One new fissure from was a vivid gouge of magma with smoke pouring out both ends and was the 17th to open on the volcano since it began erupting on May 3. Some 37 buildings have been destroyed and nearly 2,000 people ordered to evacuate in the past 10 days.
Viewed from a helicopter, the crack appeared to be about 300 meters long and among the largest of those fracturing the side of Kilauea, a 1,200-meter volcano with a lake of lava at its summit.
“It is a near-constant roar akin to a full-throttle 747 interspersed with deafening, earth-shattering explosions that hurtle 45-kg lava bombs 30 meters into the air,” said Mark Clawson, 64, who lives uphill from the latest fissure and so far is defying an evacuation order.
Closer to the summit, in the evacuated Leilani Estates neighborhood of about 1,500 people, explosions could be heard in the distance as steam rose from cracks in the roads.
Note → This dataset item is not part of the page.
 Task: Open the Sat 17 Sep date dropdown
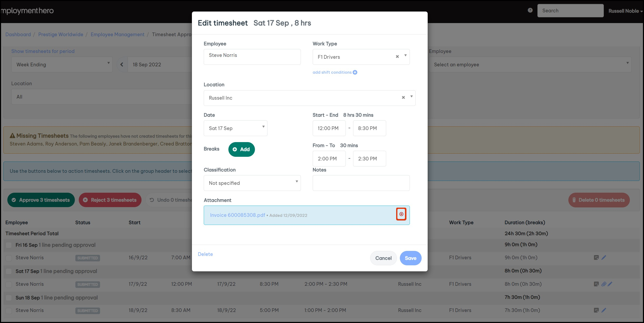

The bulging rim of one fissure wrecked a building, leaving behind torn metal.
In areas where sulfur dioxide emissions were strong, the vegetation turned brown and leafless trees withered.
The U.S. Geological Survey warned that fissures could erupt throughout the area, and Civil Defense officials on May 13 ordered people living on Halekamahina Road to evacuate and be on the alert for gas emissions and lava spatter.